The buggy address belongs to the object at ffff88802cec9188
 which belongs to the cache xfs_ifork of size 40
The buggy address is located 20 bytes inside of
 40-byte region [ffff88802cec9188, ffff88802cec91b0)
The buggy address belongs to the page:
page:00000000c3af36a1 refcount:1 mapcount:0 mapping:0000000000000000
index:0x0 pfn:0x2cec9
flags: 0xfffffc0000200(slab|node=0|zone=1|lastcpupid=0x1fffff)
raw: 000fffffc0000200 ffffea00009d2580 0000000600000006 ffff88801a9ffc80
raw: 0000000000000000 0000000080490049 00000001ffffffff 0000000000000000
page dumped because: kasan: bad access detected

Memory state around the buggy address:
 ffff88802cec9080: fb fb fb fc fc fa fb fb fb fb fc fc fb fb fb fb
 ffff88802cec9100: fb fc fc fb fb fb fb fb fc fc fb fb fb fb fb fc
>ffff88802cec9180: fc fa fb fb fb fb fc fc fa fb fb fb fb fc fc fb
                            ^
 ffff88802cec9200: fb fb fb fb fc fc fb fb fb fb fb fc fc fb fb fb
 ffff88802cec9280: fb fb fc fc fa fb fb fb fb fc fc fa fb fb fb fb
==================================================================

The root cause of this bug is the unlocked access to xfs_inode.i_afp
from the getxattr code paths while trying to determine which ILOCK mode
to use to stabilize the xattr data.  Unfortunately, the VFS does not
acquire i_rwsem when vfs_getxattr (or listxattr) call into the
filesystem, which means that getxattr can race with a removexattr that's
tearing down the attr fork and crash:

xfs_attr_set:                          xfs_attr_get:
xfs_attr_fork_remove:                  xfs_ilock_attr_map_shared:

xfs_idestroy_fork(ip->i_afp);
kmem_cache_free(xfs_ifork_cache, ip->i_afp);

                                       if (ip->i_afp &&

ip->i_afp = NULL;

                                       xfs_need_iread_extents(ip->i_afp))
                                       <KABOOM>

ip->i_forkoff = 0;

Unfortunately, the VFS is even more lax about i_rwsem and getxattr than
is immediately obvious -- not only does it not guarantee that we hold
i_rwsem, it actually doesn't guarantee that we *don't* hold it either.
The getxattr system call won't acquire the lock before calling XFS, but
the file capabilities code calls getxattr with and without i_rwsem held
to determine if the "security.capabilities" xattr is set on the file.
Hence even the "fix the VFS locking" option looks like an ugly fight
even for a treewide change.

We can easily fix this in XFS, however.  The xattr code paths generally
employ this sequence:

if (XFS_IFORK_Q(ip))
	/* access ip->i_afp */

Which means that we can use smp_wmb in xfs_attr_fork_remove to ensure
that i_forkoff is always zeroed before i_afp is set to null.  As long as
the read paths are careful to use smp_rmb before accessing i_forkoff and
i_afp, this should avoid these UAF problems.

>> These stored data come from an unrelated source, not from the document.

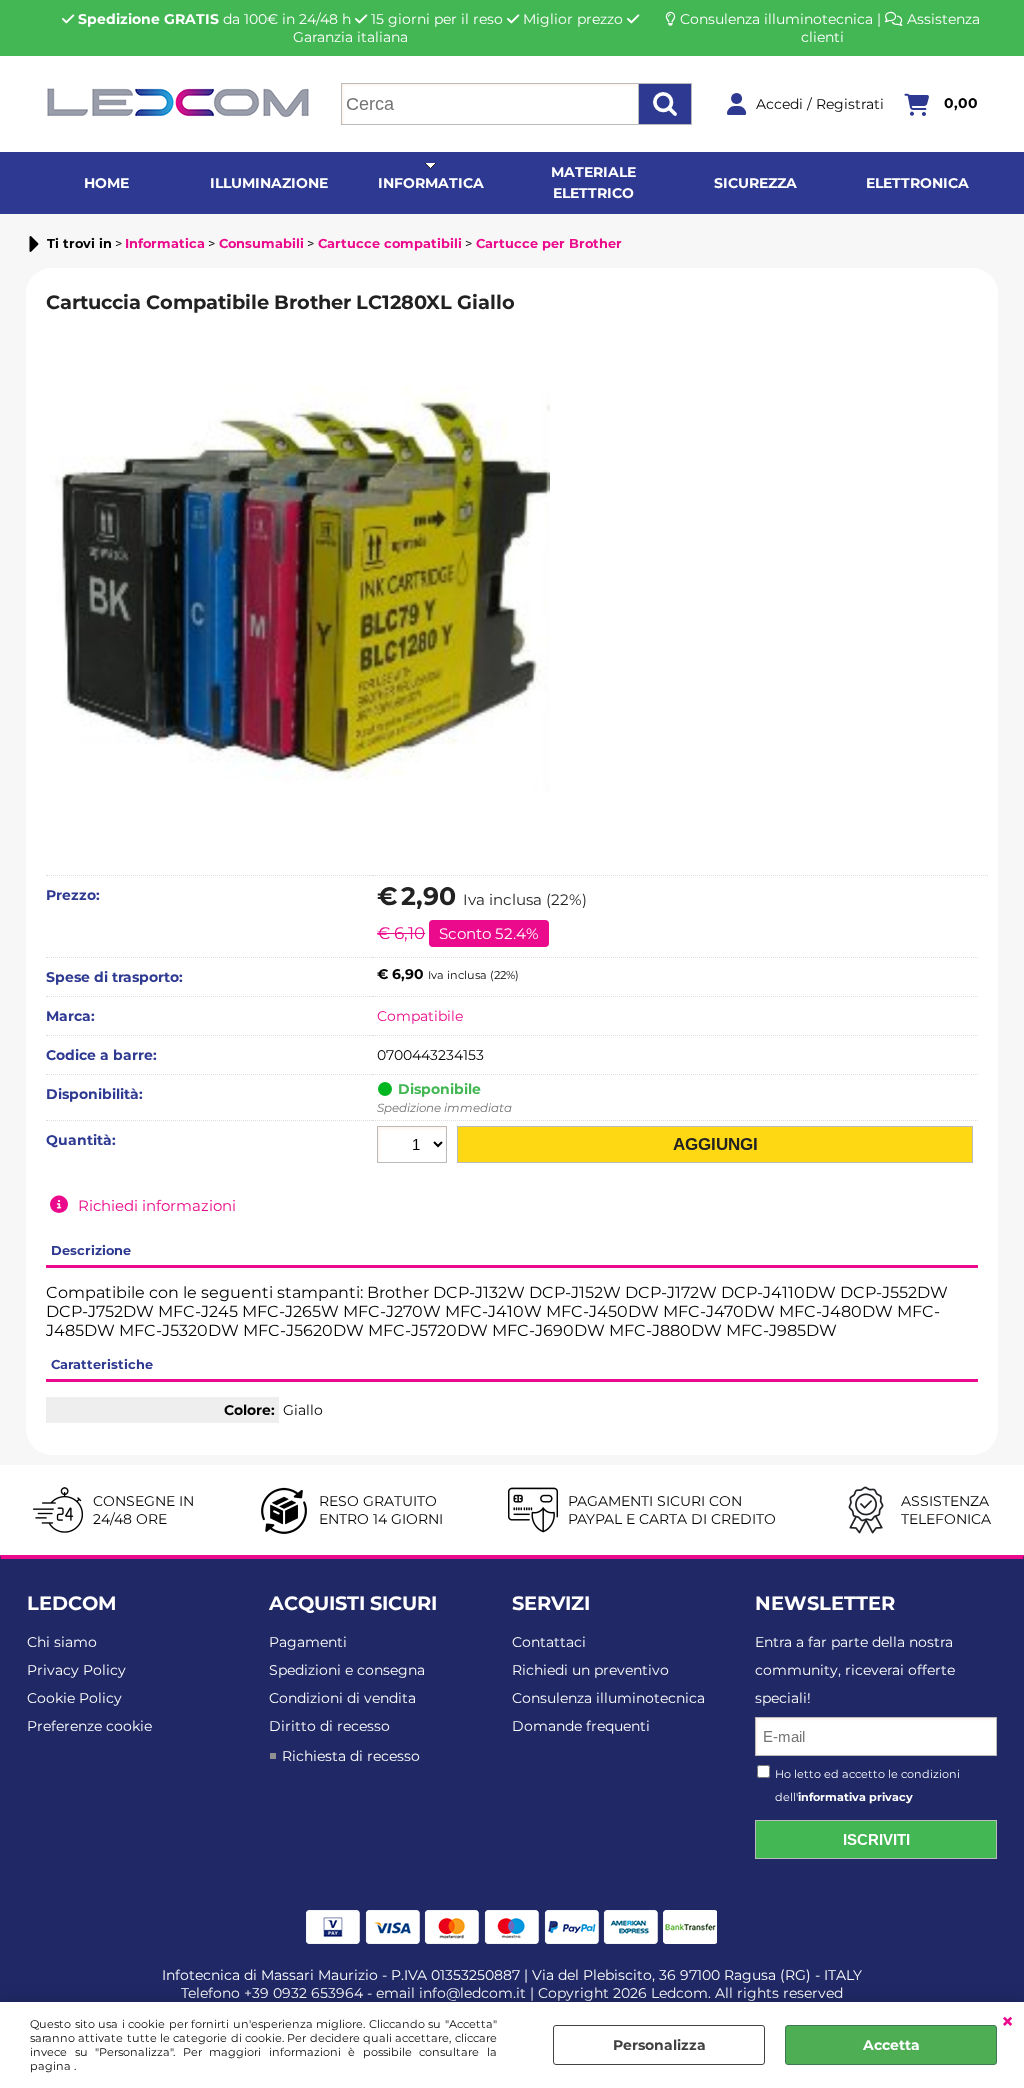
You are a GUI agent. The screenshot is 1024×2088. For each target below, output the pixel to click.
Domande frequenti (581, 1726)
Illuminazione (269, 183)
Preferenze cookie (89, 1726)
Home (106, 183)
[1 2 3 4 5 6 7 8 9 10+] (414, 1147)
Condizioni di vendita (342, 1698)
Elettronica (917, 183)
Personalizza (659, 2045)
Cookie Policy (74, 1698)
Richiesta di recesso (351, 1756)
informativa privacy (855, 1797)
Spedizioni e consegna (347, 1670)
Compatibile (420, 1016)
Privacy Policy (76, 1670)
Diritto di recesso (329, 1726)
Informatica (431, 183)
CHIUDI (1007, 2022)
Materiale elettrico (593, 182)
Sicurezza (755, 183)
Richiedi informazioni (157, 1205)
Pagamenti (308, 1642)
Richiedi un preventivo (590, 1670)
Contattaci (549, 1642)
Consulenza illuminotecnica (776, 19)
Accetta (891, 2045)
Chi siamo (62, 1642)
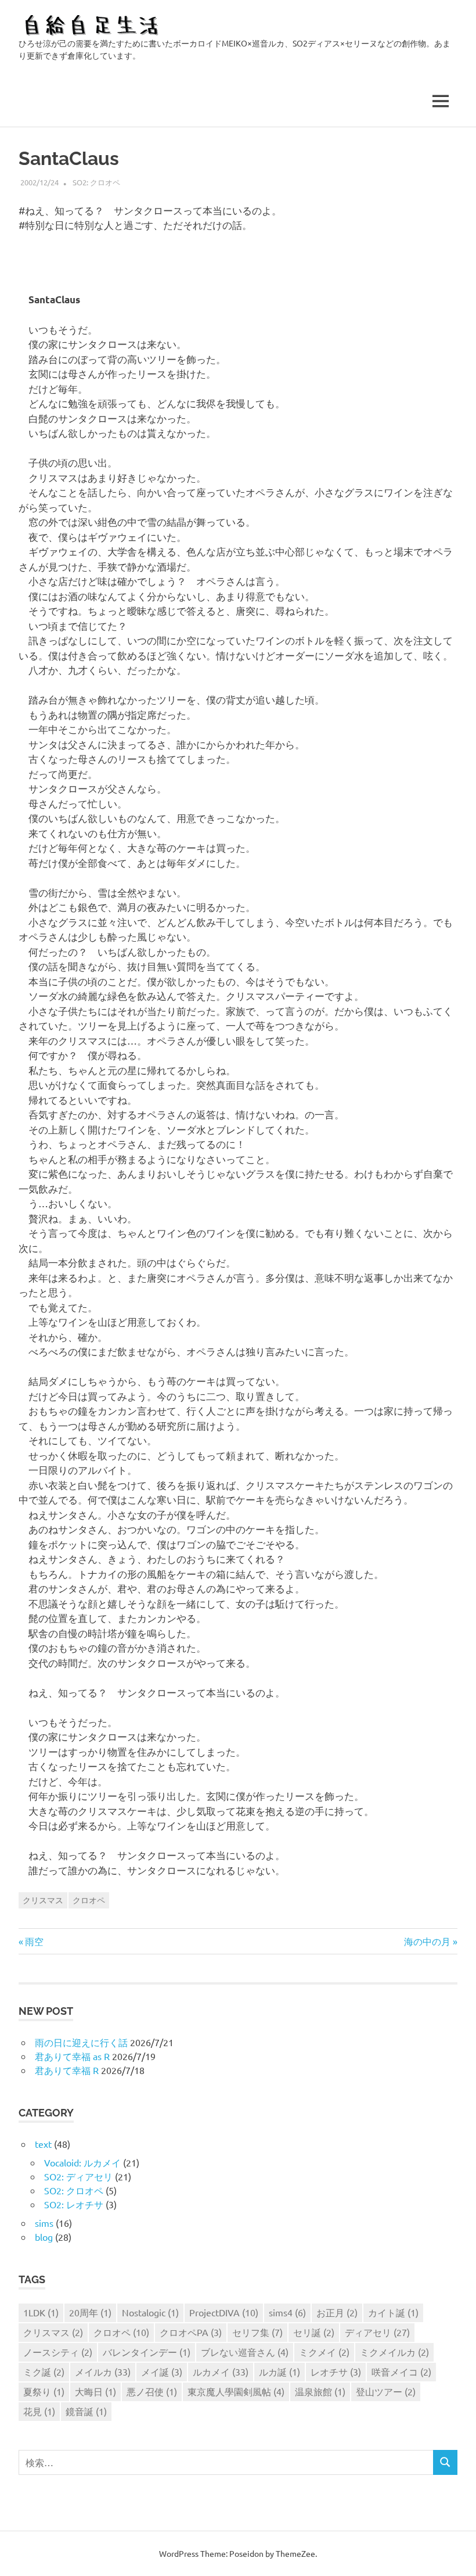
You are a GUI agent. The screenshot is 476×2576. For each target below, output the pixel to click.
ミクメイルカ (394, 2352)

The longer term solution here is to study making the attr fork a part of
xfs_inode, but that's more involved.

FWIW the reproducer spawns a bunch of threads that all open the same
file in O_TRUNC mode, write a single byte, set security.capability on
the file, and close it.  If KASAN is enabled, this will trip pretty
quickly.

Signed-off-by: Darrick J. Wong <djwong@kernel.org>
---
 fs/xfs/libxfs/xfs_attr_leaf.c  |    7 ++++-
 fs/xfs/libxfs/xfs_bmap.c       |   55 +++++++++++++++++++++++-----------------
 fs/xfs/libxfs/xfs_format.h     |    3 +-
 fs/xfs/libxfs/xfs_inode_fork.c |   16 ++++++++++++
 fs/xfs/libxfs/xfs_inode_fork.h |    4 +--
 fs/xfs/xfs_xattr.c             |   16 ++++++++++++
 6 files changed, 73 insertions(+), 28 deletions(-)

diff --git a/fs/xfs/libxfs/xfs_attr_leaf.c b/fs/xfs/libxfs/xfs_attr_leaf.c
index 5f9342a5864b..a2092c687495 100644
--- a/fs/xfs/libxfs/xfs_attr_leaf.c
+++ b/fs/xfs/libxfs/xfs_attr_leaf.c
@@ -767,12 +767,15 @@ xfs_attr_fork_remove(
 	struct xfs_inode	*ip,
 	struct xfs_trans	*tp)
 {
+	struct xfs_ifork	*ifp = ip->i_afp;
+
 	ASSERT(ip->i_afp->if_nextents == 0);
 
 	xfs_idestroy_fork(ip->i_afp);
-	kmem_cache_free(xfs_ifork_cache, ip->i_afp);
-	ip->i_afp = NULL;
 	ip->i_forkoff = 0;
+	smp_wmb();
+	ip->i_afp = NULL;
+	kmem_cache_free(xfs_ifork_cache, ifp);
 	xfs_trans_log_inode(tp, ip, XFS_ILOG_CORE);
 }
 
diff --git a/fs/xfs/libxfs/xfs_bmap.c b/fs/xfs/libxfs/xfs_bmap.c
index 0778a8a393f1..644fb09c1aca 100644
--- a/fs/xfs/libxfs/xfs_bmap.c
+++ b/fs/xfs/libxfs/xfs_bmap.c
@@ -873,6 +873,7 @@ STATIC int					/* error */
 xfs_bmap_add_attrfork_btree(
 	xfs_trans_t		*tp,		/* transaction pointer */
 	xfs_inode_t		*ip,		/* incore inode pointer */
+	uint8_t			new_forkoff,
 	int			*flags)		/* inode logging flags */
 {
 	struct xfs_btree_block	*block = ip->i_df.if_broot;
@@ -883,7 +884,7 @@ xfs_bmap_add_attrfork_btree(
 
 	mp = ip->i_mount;
 
-	if (xfs_bmap_bmdr_space(block) <= XFS_IFORK_DSIZE(ip))
+	if (xfs_bmap_bmdr_space(block) <= XFS_FORKOFF_TO_B(new_forkoff))
 		*flags |= XFS_ILOG_DBROOT;
 	else {
 		cur = xfs_bmbt_init_cursor(mp, tp, ip, XFS_DATA_FORK);
@@ -918,13 +919,14 @@ STATIC int					/* error */
 xfs_bmap_add_attrfork_extents(
 	struct xfs_trans	*tp,		/* transaction pointer */
 	struct xfs_inode	*ip,		/* incore inode pointer */
+	uint8_t			new_forkoff,
 	int			*flags)		/* inode logging flags */
 {
 	struct xfs_btree_cur	*cur;		/* bmap btree cursor */
 	int			error;		/* error return value */
 
 	if (ip->i_df.if_nextents * sizeof(struct xfs_bmbt_rec) <=
-	    XFS_IFORK_DSIZE(ip))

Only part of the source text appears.